Cree was more recent, three short years ago, and it was such an upheaval for the entire herd to lose their matriarch.
Photo copyright Aji, 2020; all rights reserved. |
That was the moment in which we all knew what was inevitable. We had been fighting to save her for a decade by then, for as long as she wanted to be saved, but she let us know that there would be no coming back this time. It was the day after Valentine's Day, a little after five-o'clock but nearly full dark in the stalls by the time the vet could get here. In her case, we had learned just before I captured that image that it was not the founder that was taking her, but a tumor we had known existed, having grown and shifted and suddenly pressing on her spine in a way that was irrecoverable.
And so our big girl left us, too, to run among the stars. For her, it was no doubt a gift in the same way that it was for Hunter: two active spirits forced to ground too long by pain, in Cree's case, unable for years to carry a rider any longer.
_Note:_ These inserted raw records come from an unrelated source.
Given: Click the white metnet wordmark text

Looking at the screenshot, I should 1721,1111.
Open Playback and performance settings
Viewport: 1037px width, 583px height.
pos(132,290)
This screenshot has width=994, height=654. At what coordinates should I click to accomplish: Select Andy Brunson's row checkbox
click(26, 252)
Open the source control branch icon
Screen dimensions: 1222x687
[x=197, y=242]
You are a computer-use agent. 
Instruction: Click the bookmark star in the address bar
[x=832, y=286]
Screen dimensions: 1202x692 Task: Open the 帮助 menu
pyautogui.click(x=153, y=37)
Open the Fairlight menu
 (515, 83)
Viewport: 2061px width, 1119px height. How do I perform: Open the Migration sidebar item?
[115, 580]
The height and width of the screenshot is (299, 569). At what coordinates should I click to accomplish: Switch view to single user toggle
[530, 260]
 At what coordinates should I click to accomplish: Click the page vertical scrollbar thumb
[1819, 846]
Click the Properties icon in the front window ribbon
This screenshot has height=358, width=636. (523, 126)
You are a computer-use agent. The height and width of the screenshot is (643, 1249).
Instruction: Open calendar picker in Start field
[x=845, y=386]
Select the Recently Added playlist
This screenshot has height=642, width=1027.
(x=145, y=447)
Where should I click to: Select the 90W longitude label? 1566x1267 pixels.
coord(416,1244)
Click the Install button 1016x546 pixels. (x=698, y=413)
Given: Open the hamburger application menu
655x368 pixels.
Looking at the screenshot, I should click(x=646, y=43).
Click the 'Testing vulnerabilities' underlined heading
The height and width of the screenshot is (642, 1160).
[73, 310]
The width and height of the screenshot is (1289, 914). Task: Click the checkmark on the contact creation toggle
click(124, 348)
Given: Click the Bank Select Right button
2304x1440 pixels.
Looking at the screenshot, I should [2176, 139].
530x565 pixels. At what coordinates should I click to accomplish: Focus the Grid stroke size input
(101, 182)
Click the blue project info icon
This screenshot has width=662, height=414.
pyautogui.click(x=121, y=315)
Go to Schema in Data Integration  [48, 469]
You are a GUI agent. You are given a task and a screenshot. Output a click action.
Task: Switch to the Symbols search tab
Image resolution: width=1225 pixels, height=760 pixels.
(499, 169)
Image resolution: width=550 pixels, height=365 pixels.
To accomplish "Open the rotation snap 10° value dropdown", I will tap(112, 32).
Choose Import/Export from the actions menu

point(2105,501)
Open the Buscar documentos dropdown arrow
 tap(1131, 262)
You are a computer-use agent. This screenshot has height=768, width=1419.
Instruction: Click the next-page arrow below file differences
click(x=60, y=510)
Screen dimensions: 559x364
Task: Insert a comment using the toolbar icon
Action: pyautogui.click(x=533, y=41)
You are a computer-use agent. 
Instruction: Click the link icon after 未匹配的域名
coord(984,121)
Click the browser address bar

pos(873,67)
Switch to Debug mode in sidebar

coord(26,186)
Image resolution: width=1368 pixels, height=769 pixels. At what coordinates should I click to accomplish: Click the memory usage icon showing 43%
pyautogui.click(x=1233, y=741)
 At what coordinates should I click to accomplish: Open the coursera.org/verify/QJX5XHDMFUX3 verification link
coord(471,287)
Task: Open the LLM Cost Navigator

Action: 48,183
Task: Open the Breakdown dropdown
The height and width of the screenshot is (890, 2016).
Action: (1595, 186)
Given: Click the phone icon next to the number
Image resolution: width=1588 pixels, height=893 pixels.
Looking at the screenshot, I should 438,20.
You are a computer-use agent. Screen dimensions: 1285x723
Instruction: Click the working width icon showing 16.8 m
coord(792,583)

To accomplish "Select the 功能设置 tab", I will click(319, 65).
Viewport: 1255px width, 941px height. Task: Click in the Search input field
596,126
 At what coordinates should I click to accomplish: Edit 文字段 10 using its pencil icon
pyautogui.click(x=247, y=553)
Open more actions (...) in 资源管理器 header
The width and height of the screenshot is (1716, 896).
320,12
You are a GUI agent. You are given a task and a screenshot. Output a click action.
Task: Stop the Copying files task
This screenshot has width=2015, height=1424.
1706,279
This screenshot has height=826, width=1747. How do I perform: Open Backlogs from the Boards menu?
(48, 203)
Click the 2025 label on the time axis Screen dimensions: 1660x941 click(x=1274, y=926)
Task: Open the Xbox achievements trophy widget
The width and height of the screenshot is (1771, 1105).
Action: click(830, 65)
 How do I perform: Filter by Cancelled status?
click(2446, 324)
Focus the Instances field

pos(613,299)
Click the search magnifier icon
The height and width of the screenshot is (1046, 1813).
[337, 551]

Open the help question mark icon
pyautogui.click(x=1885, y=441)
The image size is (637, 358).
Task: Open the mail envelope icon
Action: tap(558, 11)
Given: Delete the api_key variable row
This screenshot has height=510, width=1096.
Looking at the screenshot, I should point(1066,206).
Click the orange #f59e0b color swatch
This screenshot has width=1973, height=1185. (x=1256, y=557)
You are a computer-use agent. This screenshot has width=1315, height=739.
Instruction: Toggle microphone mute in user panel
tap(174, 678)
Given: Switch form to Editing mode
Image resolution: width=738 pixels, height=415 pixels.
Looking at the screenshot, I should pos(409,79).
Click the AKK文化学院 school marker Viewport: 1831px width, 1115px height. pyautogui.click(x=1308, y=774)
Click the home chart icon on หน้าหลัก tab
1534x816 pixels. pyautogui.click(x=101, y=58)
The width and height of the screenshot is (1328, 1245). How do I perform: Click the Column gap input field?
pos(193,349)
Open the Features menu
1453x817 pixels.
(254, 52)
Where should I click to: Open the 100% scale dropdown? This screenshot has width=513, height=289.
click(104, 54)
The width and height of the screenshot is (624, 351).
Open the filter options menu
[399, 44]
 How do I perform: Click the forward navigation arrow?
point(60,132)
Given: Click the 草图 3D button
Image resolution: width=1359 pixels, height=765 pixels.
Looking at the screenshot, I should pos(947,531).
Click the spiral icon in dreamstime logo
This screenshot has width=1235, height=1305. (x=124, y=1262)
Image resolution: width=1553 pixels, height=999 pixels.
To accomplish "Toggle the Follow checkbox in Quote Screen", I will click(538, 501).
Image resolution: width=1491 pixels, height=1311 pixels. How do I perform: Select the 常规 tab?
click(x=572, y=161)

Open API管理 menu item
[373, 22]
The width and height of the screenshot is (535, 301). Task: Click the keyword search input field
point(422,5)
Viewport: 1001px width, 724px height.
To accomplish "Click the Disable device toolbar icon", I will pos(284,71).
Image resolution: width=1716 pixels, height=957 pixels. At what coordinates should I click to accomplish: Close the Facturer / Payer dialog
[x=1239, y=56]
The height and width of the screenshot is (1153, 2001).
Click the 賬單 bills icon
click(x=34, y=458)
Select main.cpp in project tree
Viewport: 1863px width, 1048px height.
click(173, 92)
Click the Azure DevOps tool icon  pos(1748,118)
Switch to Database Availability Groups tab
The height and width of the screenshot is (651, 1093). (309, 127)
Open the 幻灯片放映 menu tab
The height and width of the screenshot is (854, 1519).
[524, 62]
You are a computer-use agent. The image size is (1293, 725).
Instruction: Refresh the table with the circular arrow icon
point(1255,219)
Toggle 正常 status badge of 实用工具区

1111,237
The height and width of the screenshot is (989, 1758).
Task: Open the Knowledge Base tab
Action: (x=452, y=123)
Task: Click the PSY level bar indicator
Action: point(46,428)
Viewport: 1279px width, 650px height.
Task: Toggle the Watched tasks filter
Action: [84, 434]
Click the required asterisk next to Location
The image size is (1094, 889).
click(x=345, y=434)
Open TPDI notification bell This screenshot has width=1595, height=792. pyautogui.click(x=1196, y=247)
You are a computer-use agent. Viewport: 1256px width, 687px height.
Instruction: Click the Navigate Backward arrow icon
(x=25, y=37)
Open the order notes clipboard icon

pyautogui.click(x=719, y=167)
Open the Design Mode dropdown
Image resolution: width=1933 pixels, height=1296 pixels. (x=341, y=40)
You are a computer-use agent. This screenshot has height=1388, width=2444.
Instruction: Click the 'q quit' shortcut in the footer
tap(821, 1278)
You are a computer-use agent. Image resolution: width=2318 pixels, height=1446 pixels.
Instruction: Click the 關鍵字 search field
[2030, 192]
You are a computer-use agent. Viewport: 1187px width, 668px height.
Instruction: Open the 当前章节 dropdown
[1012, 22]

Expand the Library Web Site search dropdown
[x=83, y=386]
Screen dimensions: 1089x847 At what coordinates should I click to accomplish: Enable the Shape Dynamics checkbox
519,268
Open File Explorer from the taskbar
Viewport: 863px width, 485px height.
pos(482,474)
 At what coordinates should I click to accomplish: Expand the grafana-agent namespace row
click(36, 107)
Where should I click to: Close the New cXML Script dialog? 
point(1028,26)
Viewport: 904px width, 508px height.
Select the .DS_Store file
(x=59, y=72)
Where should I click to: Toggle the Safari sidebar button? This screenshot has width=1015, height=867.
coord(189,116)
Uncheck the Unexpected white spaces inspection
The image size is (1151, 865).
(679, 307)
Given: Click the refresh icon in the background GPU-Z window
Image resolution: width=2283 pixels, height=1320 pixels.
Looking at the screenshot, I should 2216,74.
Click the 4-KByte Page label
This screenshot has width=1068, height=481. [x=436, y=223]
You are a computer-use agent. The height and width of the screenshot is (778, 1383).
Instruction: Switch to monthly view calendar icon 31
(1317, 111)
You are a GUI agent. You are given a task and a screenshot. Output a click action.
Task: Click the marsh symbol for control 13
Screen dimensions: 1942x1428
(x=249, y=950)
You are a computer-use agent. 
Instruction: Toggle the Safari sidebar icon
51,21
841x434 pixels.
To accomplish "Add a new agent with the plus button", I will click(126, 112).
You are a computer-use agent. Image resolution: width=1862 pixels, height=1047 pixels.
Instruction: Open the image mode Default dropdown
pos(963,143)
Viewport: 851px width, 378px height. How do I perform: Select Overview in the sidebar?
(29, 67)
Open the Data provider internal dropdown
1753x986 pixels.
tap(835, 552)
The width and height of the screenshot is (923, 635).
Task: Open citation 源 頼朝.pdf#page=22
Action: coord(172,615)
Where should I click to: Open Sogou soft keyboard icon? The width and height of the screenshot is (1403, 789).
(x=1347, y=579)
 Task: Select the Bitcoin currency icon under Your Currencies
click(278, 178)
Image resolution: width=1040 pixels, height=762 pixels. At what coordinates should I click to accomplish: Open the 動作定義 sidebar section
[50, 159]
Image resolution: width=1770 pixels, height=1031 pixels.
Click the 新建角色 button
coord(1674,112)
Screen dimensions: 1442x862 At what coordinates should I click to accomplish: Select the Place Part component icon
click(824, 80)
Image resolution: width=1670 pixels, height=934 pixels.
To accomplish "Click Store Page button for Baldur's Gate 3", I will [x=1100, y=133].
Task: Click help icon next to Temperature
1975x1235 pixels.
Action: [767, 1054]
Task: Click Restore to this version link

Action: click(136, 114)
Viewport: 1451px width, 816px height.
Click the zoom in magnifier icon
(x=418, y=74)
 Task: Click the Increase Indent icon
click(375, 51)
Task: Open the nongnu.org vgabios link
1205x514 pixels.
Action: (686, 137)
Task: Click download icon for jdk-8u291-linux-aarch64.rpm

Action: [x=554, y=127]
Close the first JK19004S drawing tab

But she was stubborn, and she wanted more time with us and the small herd she ran with an iron will, and so we trimmed and packed and clogged and taped and worked to rebuild her hooves in all kinds of weather, once even in the studio to keep clear of blizzard conditions, and we gave her two inches of new sole even after she'd rotated all the way through, and gave her two additional years of a happy life that no one else would try.
And with both of them, when they depended on us to do what they could not for themselves, we did it, weeping tears enough to fill the sky.
Now, when I look outside, I see them both with all their siblings with them on that side: on the earth, in the sun — Hunter and Cree, our sweet girls, running with the moon and stars. In a couple of hours, I'll take cedar and tobacco and water to the resting places, as we always do. We honor them as we would any family member; after all, these are the ones who give us everything, selflessly, and remembering them is the least we can do in return.
We love you, Hunter. We love you, Cree. You're never out of our hearts.